WHAT IS EXPECTED: Beginning at the line that contains "You are a computer-use agent. The" and finishing at the line that contains "Task: Select the PERRIER menu item", output the data below exactly. Include both end lines and no pictures.
DATASET RECORDS Block Start
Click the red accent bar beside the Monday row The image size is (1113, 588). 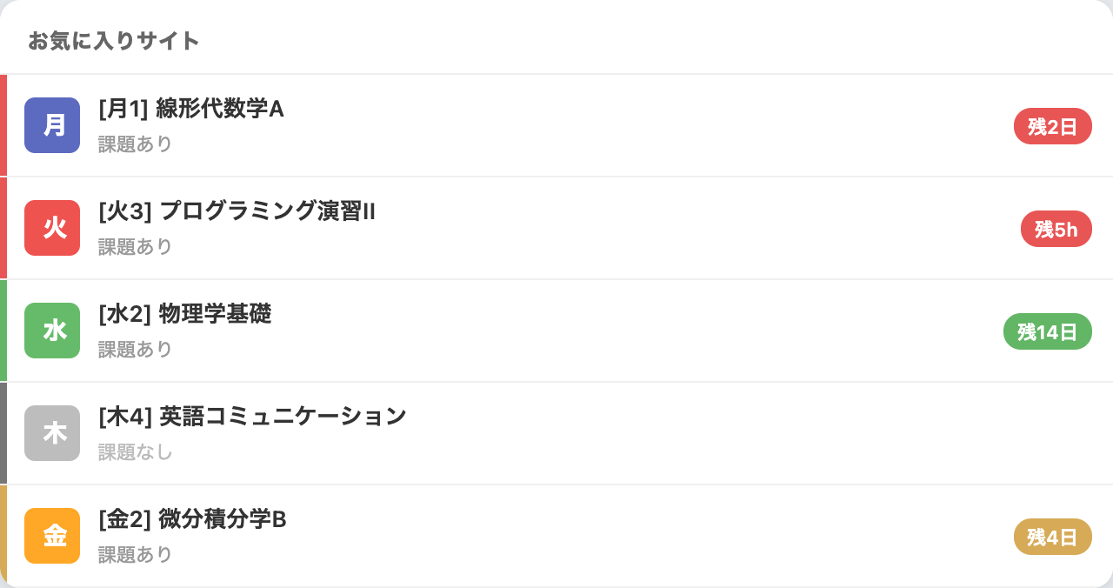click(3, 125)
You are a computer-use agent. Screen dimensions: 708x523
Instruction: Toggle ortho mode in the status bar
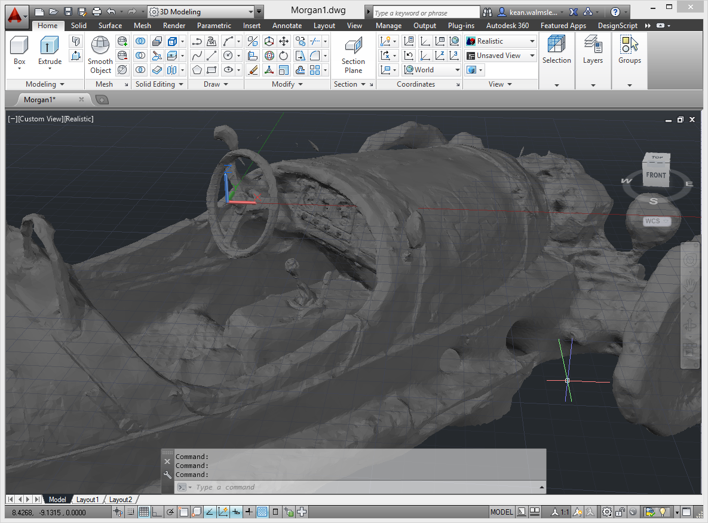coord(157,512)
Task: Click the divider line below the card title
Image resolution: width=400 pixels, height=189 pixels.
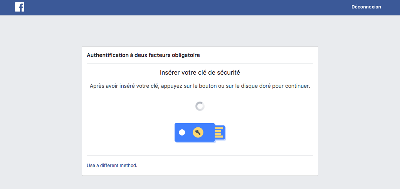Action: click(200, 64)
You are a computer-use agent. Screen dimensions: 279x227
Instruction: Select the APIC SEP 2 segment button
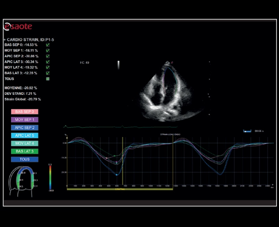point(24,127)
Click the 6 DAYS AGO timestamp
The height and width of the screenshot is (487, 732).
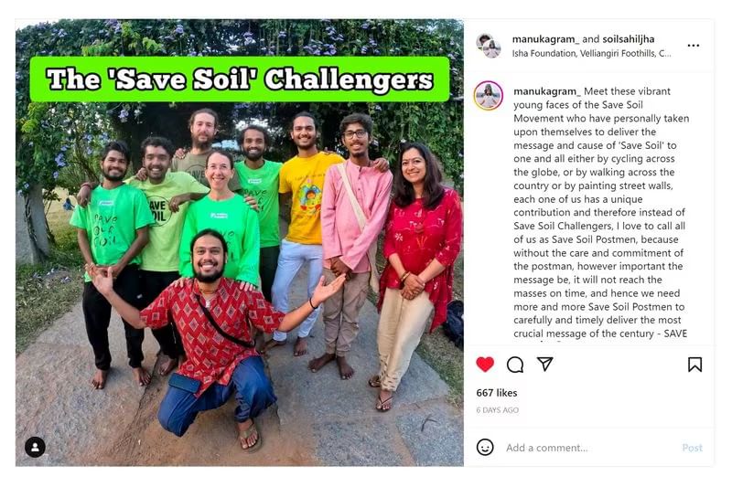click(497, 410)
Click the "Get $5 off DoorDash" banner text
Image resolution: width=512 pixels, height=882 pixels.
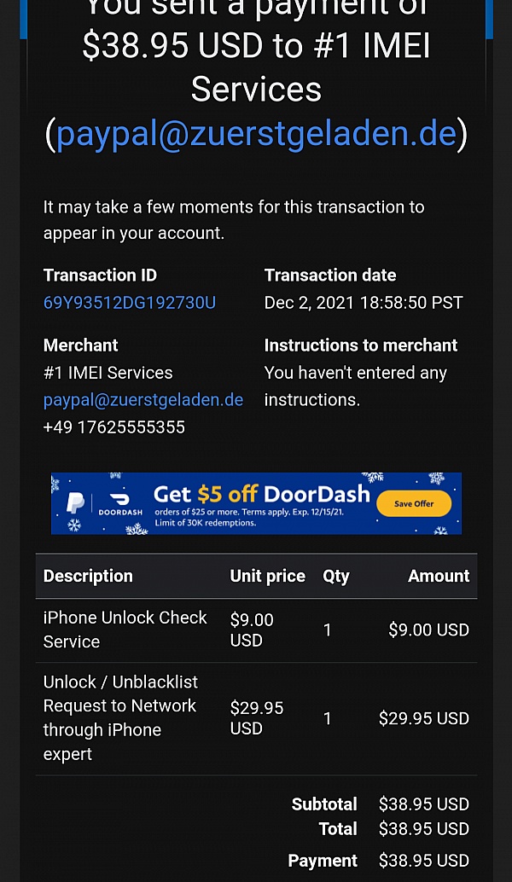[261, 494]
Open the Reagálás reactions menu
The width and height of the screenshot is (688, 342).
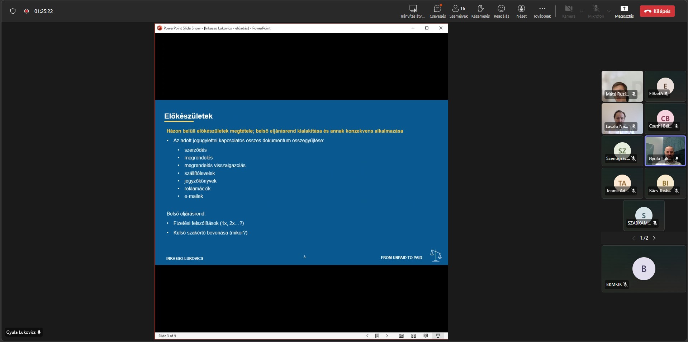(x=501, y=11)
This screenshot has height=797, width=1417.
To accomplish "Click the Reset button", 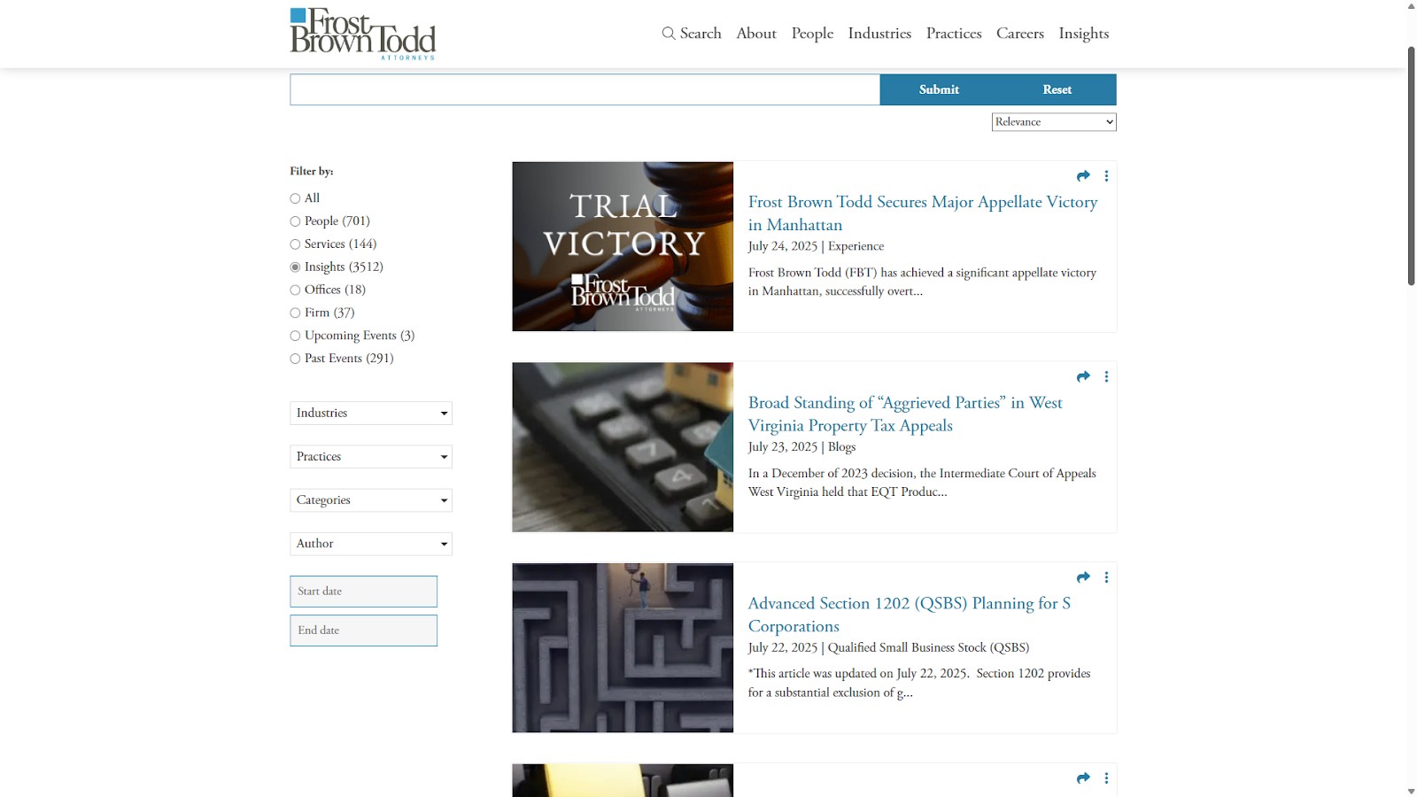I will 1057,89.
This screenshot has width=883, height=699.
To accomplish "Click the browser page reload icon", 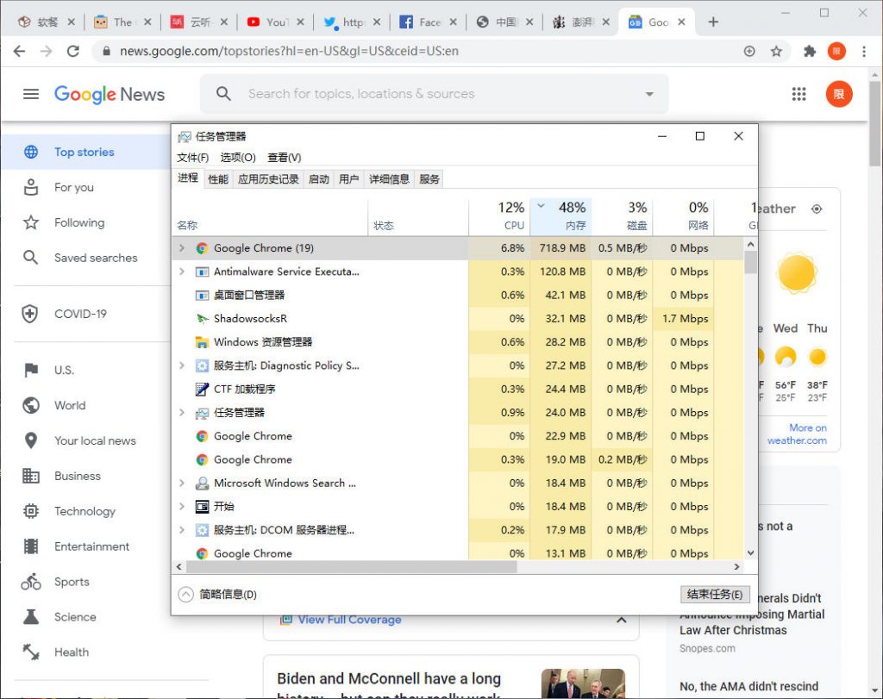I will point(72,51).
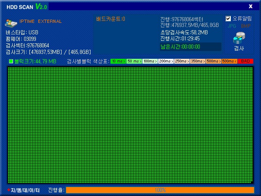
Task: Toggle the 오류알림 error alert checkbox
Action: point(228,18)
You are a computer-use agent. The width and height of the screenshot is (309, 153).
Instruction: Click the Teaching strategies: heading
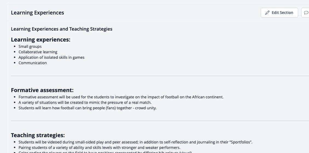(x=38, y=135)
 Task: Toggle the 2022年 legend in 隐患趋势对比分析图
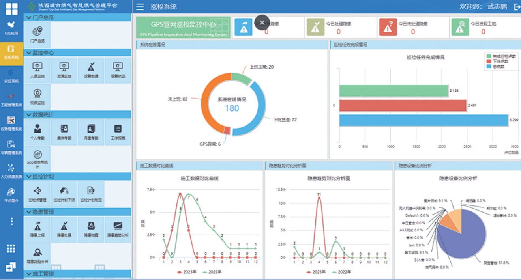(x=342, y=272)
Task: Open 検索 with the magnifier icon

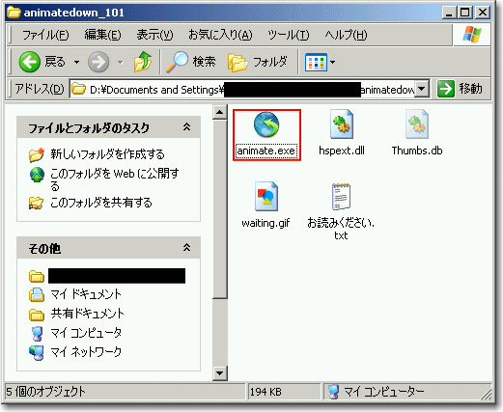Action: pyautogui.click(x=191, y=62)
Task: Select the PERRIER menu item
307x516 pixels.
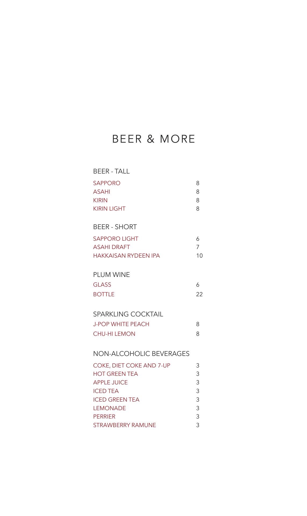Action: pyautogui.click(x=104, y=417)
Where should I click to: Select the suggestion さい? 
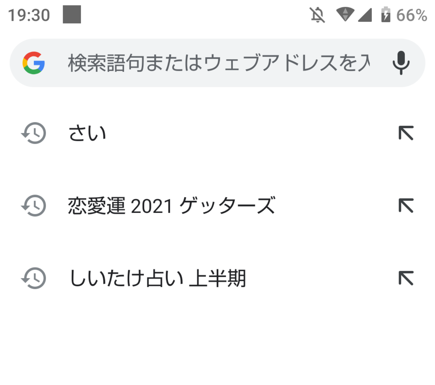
DATASET RECORDS Block End
EXERCISE SOLUTION:
You are a computer-use agent. The width and height of the screenshot is (309, 153).
Instruction: Click the Teaching strategies: heading
(x=38, y=135)
 Task: Toggle the 2022年 legend in 隐患趋势对比分析图
(x=342, y=272)
Task: Open 検索 with the magnifier icon

Action: pyautogui.click(x=191, y=62)
Task: Select the PERRIER menu item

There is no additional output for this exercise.